Instructions for the task
For the records below, give the number of lines where the string "animation" occurs. Include nothing else.

Dataset entries:
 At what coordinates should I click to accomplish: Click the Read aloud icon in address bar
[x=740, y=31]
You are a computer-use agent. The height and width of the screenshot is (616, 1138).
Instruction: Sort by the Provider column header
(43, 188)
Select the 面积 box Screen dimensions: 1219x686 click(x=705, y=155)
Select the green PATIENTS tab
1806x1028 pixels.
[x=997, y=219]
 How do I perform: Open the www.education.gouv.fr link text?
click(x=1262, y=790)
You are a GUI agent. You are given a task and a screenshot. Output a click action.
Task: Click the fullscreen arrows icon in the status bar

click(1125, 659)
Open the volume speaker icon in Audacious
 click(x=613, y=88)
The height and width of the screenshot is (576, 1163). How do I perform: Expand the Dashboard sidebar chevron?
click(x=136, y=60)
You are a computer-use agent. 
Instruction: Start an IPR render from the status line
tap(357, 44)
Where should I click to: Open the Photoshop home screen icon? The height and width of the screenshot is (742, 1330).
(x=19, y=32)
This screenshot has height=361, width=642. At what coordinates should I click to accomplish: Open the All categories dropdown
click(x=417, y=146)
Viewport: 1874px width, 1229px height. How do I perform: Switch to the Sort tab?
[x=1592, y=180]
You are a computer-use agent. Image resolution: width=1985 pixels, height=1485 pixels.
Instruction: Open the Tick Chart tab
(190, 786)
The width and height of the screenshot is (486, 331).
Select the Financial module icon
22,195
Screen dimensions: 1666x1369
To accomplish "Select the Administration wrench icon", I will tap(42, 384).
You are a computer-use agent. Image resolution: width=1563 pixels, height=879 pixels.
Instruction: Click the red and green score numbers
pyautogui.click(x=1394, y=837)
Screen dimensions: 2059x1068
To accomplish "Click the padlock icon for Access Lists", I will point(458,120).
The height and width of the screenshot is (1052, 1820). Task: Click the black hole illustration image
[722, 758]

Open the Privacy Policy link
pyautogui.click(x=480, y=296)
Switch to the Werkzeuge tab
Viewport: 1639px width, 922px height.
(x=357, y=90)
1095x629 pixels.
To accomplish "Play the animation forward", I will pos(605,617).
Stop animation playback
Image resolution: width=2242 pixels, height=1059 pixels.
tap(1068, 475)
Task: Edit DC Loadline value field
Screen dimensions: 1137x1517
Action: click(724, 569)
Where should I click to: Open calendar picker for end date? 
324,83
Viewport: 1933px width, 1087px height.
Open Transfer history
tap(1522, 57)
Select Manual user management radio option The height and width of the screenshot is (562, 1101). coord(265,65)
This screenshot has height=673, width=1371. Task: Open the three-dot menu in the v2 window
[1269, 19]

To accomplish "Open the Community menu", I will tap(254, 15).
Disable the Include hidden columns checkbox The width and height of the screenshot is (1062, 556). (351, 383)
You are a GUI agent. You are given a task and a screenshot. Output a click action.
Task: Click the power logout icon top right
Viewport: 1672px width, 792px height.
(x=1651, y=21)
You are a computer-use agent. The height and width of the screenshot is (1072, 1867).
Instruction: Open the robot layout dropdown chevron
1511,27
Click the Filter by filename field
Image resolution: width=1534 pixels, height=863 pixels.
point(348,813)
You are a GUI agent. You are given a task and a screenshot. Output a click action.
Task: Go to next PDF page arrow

Solution for this problem
2